Corría el año 203. Más tarde la ciudad entró en decadencia, fue conquistada por los vándalos y abandonada por sus ciudadanos. Las arenas fueron cubriendo sus edificios y hoy les debemos buena parte de su protección, ya que Leptis Magna figura entre las ciudades mejor conservadas del Imperio Romano. En efecto, vagar por sus calles, contemplar sus templos, descansar en su espectacular foro, representa impregnarse de todo un mundo majestuoso y colosal capaz de sorprender a cualquiera. Y con un poco de imaginación todavía se puede escuchar el sonar de las trompetas y el redoblar de los tambores de cualquier jornada ceremonial.  

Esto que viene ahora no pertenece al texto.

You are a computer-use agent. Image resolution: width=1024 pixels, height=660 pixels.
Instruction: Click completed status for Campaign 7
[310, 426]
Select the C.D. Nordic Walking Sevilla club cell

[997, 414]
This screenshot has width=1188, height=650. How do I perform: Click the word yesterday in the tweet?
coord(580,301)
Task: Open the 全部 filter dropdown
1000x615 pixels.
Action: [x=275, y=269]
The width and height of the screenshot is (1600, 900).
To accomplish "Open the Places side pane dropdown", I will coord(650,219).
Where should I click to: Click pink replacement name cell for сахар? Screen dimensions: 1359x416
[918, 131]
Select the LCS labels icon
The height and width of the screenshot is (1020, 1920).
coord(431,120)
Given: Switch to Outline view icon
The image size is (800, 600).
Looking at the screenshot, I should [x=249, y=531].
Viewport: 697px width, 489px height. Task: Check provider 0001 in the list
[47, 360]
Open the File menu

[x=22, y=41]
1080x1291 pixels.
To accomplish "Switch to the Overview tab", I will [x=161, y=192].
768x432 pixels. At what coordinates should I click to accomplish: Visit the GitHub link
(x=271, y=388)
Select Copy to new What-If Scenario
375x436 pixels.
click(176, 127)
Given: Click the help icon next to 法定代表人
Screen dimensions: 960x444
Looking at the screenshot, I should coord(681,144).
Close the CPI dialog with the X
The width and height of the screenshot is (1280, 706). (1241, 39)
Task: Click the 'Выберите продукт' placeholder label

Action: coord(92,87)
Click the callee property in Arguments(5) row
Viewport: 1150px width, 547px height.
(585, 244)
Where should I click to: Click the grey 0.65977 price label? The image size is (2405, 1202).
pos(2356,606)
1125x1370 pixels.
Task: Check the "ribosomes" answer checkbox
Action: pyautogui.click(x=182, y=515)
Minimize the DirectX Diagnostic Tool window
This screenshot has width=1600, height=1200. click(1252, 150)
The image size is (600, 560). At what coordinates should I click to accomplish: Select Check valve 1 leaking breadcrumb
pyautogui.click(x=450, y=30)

Oea, no vivió la misma suerte. Conquistada en el 533 por el general de Justiniano, Belisario, vió como los bizantinos frenaban su decadencia y más tarde árabes, españoles y turcos la dotaban de nuevos edificios entre los que destacaba mezquitas, fortalezas y palacios respectivamente. Se iba gestando la actual Trípoli, la capital cultural y económica del país. Cuando los italianos conquistaron Libia le dieron su aspecto actual, convirtiéndola en la ciudad blanca que ahora es. El castillo de Assai al-Hamra, el museo de la República, y la Medina, que se extienden frente al puerto y al otro lado de la Plaza Verde, forman el núcleo original de la urbe, donde también destacan el viejo arco de Marco Aurelio (año 146), las mezquitas de Darqut (1558), Gurgi (1834), Nagah (1610) y Ahmed Basha Karamanly (1736), la casa de Karamanly, la iglesia católica de Santa María de los Angéles, la torre del reloj y varios zocos, baños turcos y escuelas coránicas. Al este se extiende la parte nueva de Trípoli, ya con las influencias urbanísticas turcas y sobre todo italianas; con la vieja catedral, la fuente de la Gacela y el Palacio del Pueblo, perteneciente antes de la revolución al rey Idris, que reinó desde la independencia de 1951 hasta el golpe de estado de Muammar el Gadafi el 1 de septiembre de 1969. 

Cuando se regresa hacia Túnez no hay que dejar de visitar la tercera de las viejas ciudades romanas: Sabratha. Las jarras púnicas y los vasos griegos allí encontrados recuerdan la época en que sólo era un lugar de escala para navegantes. César le dió el primer impulso, con Augusto se construyó el primer templo en honor a Isis, Antonio el Piadoso la elevó a categoría de colonia y Justiniano la dotó de una importante basílica cristiana. Con la llegada de los musulmanes la ciudad quedó abandonada y nuevamente las arenas se ocuparon de cubrirla y protegerla. Sin alcanzar la grandiosidad de Leptis Magna, hoy sorprende al visitante por su espectacular teatro cuya escena tiene tres pisos. Con la caída de la tarde y los rayos perpendiculares del sol, las columnas estríadas alcanzan una magia especial. Una magia capaz de recordar el embrujo del desierto.